Several authors I can recommend who write good expository books on mathematics
to explain the why are

Ian Stewart

John Stillwell

Keith Devlin

William Dunham

Timothy Gowers has a book about mathematics in the Very Short Introduction
series

[http://www.amazon.com/Mathematics-Short-Introduction-
Timothy...](http://www.amazon.com/Mathematics-Short-Introduction-Timothy-
Gowers/dp/0192853619/)

that should be helpful to you.

On the particular subject you are studying right now, see if Hubbard and
Hubbard's book Vector Calculus, Linear Algebra, and Differential Forms: A
Unified Approach

<http://matrixeditions.com/UnifiedApproach4th.html>

helps your understanding.

------
impendia
Math professor here.

It is good if your teachers explain the why, but it is even better if you fill
it in for yourself. Read your lecture notes, or your textbook, with a critical
eye. "Why are they doing it this way? Why would anyone think of this?" etc. If
you think your book or prof is being obtuse, try to figure out why you think
that way. I curse at math books sometimes...
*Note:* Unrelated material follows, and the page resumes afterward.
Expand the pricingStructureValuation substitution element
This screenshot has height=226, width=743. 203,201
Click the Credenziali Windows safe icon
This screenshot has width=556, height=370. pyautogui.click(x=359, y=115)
Instead of refreshing the correct technique and then solving the problem, try
solving the problem without first recalling how to do it. Perhaps you will
figure out the solution and invent the solution method yourself. If you are
more like me, you will fall flat on your ass and produce five pages of
calculations that go nowhere. In either case, you should then read the book's
explanation and you are much more likely to remember it.

And that happens to everybody. I am constantly having to relearn stuff. If you
think it's difficult --- good, you're doing it right.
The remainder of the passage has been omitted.